The Institute of Hospitality has launched a new online Diversity, Equity, Inclusion and Belonging (DEIB) course aimed at managers across the hospitality sector, offering accredited professional development that connects inclusive leadership principles to the realities of day-to-day operations. Available free to members and accessible to non-members for a fee, the course marks a significant expansion of the Institute’s CPD portfolio at a moment when the sector’s inclusion commitments are increasingly scrutinised.
Developed in collaboration with The Crumbs Project, a Bournemouth-based charity that supports adults with disabilities and neurodivergences through hospitality-based vocational training, and eHotelier, a global hospitality education provider, the course is delivered through the Institute’s online learning platform. The collaboration brings together a professional body, a frontline inclusion charity and a specialist e-learning operator, reflecting an intent to ground the course in lived practice rather than theoretical frameworks.
From policy to practice
The course is structured around practical application. It covers approaches to recruitment, training delivery, workplace adjustments and policy development, with an explicit focus on how managers can implement inclusive practices consistently across teams rather than treating DEIB as a compliance exercise or communications activity.
Outcomes identified by the Institute include improvements in team morale, employee engagement and retention. The course also supports managers in reviewing existing practices, facilitating team discussions on inclusion and setting measurable targets for cultural improvement. For senior leaders overseeing multiple properties or departments, the emphasis on operational consistency addresses a recurring challenge in large hospitality organisations.
The timing is instructive. An IoH DEIB survey published in October 2025 found that 84 per cent of hospitality organisations reported having a DEIB strategy in place. Yet 56 per cent had no dedicated DEIB lead, pointing to a significant gap between stated commitment and structural investment. The new course does not replace senior resourcing; it equips middle managers to carry inclusion work forward without depending on a central specialist.
A meaningful partnership
The Crumbs Project’s involvement gives the course a depth of sector-specific credibility that distinguishes it from generic management training. The charity’s programmes are themselves endorsed by the Institute of Hospitality, and its trainees have achieved employment rates exceeding 90 per cent in the hospitality industry, with participants three times more likely to remain in employment after two years than non-disabled peers. This operational track record provides concrete grounding for the course’s content on workplace adjustments and inclusive recruitment.
Robert Richardson FIH MI, Chief Executive of the Institute of Hospitality, positioned the launch within the industry’s broader professional development direction: “Hospitality is a people-focused industry and the way organisations support and develop their teams continues to evolve. This course has been developed to provide managers with practical guidance to support inclusive working environments and consistent team performance.”

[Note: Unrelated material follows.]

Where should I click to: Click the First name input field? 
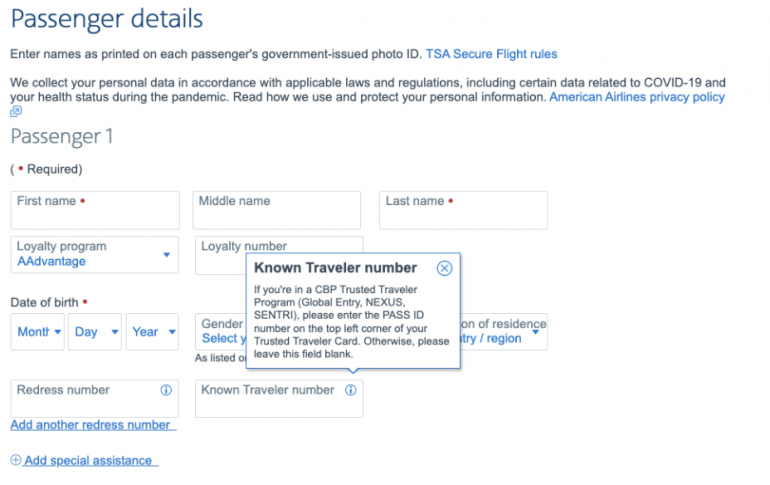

Aymen Fetouak MIH, Head of Professional Development at the Institute, emphasised the operational focus: “The course focuses on how inclusive leadership can be applied in practice. It is designed to support managers in their day-to-day roles, with a clear focus on team culture, communication and operational delivery.”
Professor Peter A. Jones MBE FCGI FIH, Chairman of The Crumbs Project, offered a perspective rooted in the industry’s longer history: “DEIB isn’t new but is absolutely central to hospitality. Over 15 centuries ago, St Benedict best described it as welcoming, humble, attentive, caring for the individual and valuing work. This course, like St Benedict’s guidance, offers a modern guide to truly inclusive hospitality.”
Inclusion as a workforce strategy
The business case for DEIB investment has become more precise in recent years. Research indicates that inclusive companies generate significantly higher cash flow per employee and that employees who feel a genuine sense of belonging are substantially more likely to be engaged at work. For a sector characterised by high turnover and persistent recruitment pressure, inclusive workplace culture is not a secondary concern. It is a retention mechanism.
The hospitality workforce’s structural diversity makes this particularly relevant. Front-of-house, back-of-house and support functions often operate across significant differences in language, background, age and ability. Managers who can navigate that complexity equitably are better placed to build teams with lower attrition and stronger guest-facing performance.
The course’s connection to team performance and guest experience, explicitly cited by the Institute, recognises this interdependency. Inclusion initiatives that remain disconnected from operational outcomes tend to stall; those embedded in everyday management practice tend to sustain.
The DEIB for Managers course is now live on the Institute of Hospitality’s online learning platform. Members can access it free of charge using the code AFFIOHDEIB. Non-members can enrol directly through the eHotelier website. For an industry still closing the gap between DEIB ambition and operational delivery, the course offers a structured route to close it.